A good example of such I can think of is the following statement – “there is nothing in this room”. I have always found this ironic because the speaker is in the room with the listener who receives the statement. So how can it be both? If there is nothing in the room, what exactly is the person? Isn’t the individual, who passed on the statement ‘something’? Now the basic answer to this would be the fact that the speaker was addressing the general emptiness of the room minus him/herself but that doesn’t really answers anything. It simply means that the person just interpreted the room’s emptiness and by all possible means (and somehow by the theory in quantum physics of observation changes the outcome and the reality), the room wasn’t empty after all. That will mean that as humans we already have a good and solid (supposed) notion of things like nothingness, emptiness, silence and we want them to act in the predetermined way, because anything else would be entirely out of the notion of normal behavior. I remember, as youngster I saw this interview of Stephen Hawking where he explained this ‘Observer Effect’ by stating an example of a chair in a room; we want the chair in the room to be there because we ‘know’ that it is the reality, that a chair doesn’t moves, because it cannot move. But what happens when we aren’t looking at it? How would one know if it just doesn’t flies out of the room to Mars or something when we leave for work and comes just before we return?

So, how would we know if the idea of nothing is just an idea that came up as we observed it and it changed its reality to suit our comprehension? The negation of something to make nothing, what if we added it because there isn’t an answer? And what if it worked?
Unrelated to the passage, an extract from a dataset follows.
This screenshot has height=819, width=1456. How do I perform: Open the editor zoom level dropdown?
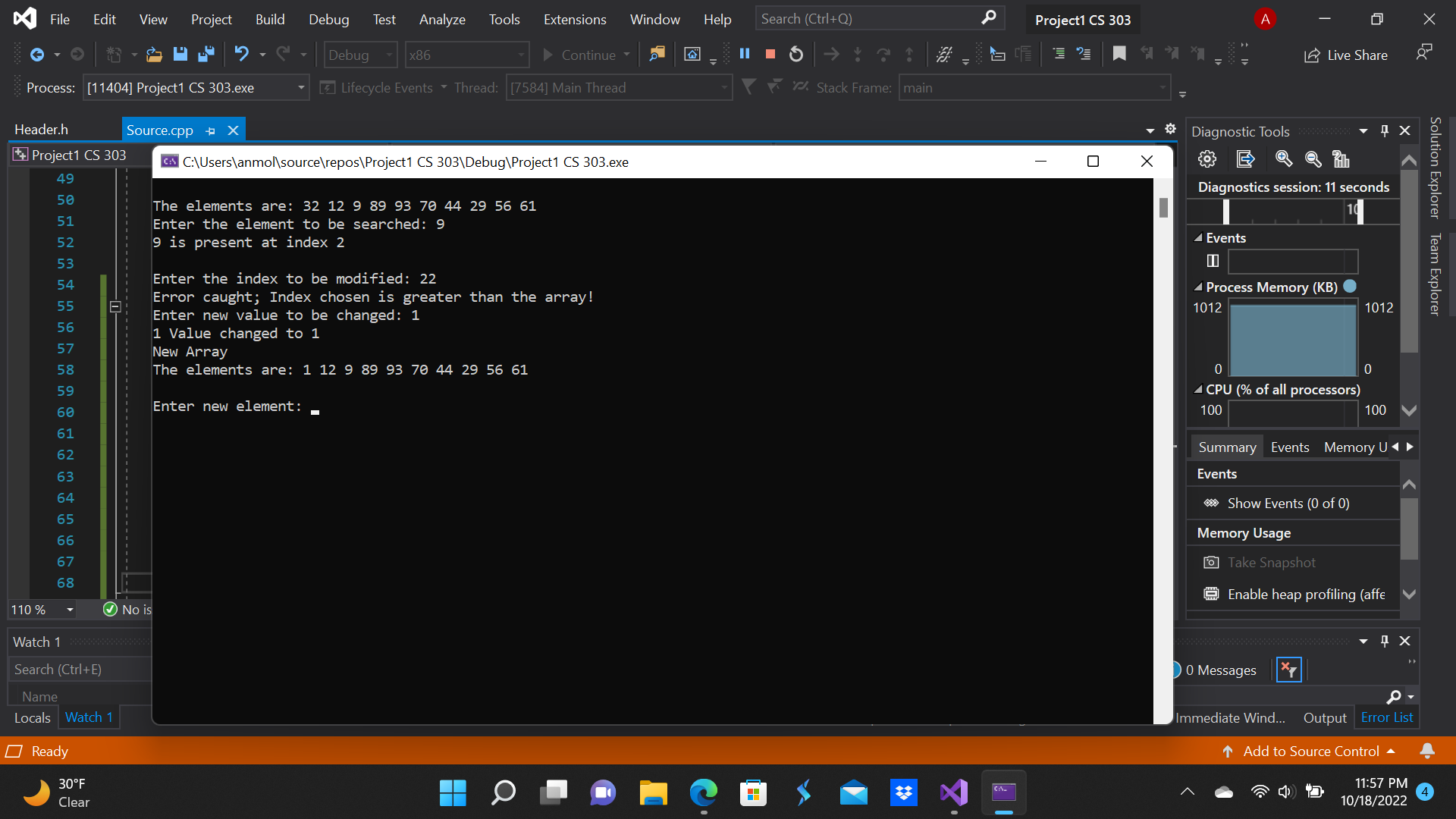pos(70,610)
How would we know the difference?
I know this sound more like a science fiction, a bad drawing by a 5 year old, but then again, it is a curios question.

So, is ‘nothing’ nothing simply because we want it to be so? Since I quoted Descartes to prove the fact that we perceive and are persuaded to be something, because we want our reality to make sense, even if it means to concoct an enigma just to provide the idea of the other one. Again, coming back to the first conjecture I made, “Sound of Silence” isn’t just a song, it makes the paradox real enough to be a haunting idea.

If I was to make a very pretentious philosophical remark, just to add a bit more color, I have this to say – the shadow on the wall which bears my own resemblance is mine, which I believe. But then it isn’t me, it just a marker of me, it makes me ‘be’ by being nothing itself. It doesn’t want anything, it doesn’t require anything, yet it is there, within the reach but out of grasp. And perhaps so is nothing, it is just the shadow of everything and it makes us know its existence by putting minute moments of inexplicability that we fail to answer; that random thought in the middle of a busy schedule or the sudden image in the corner of our eyes or random figure in an empty room we thought we saw and we would just say ‘ah, it was nothing’.


so, this is what i wrote... pretty strong, eh? what do you think?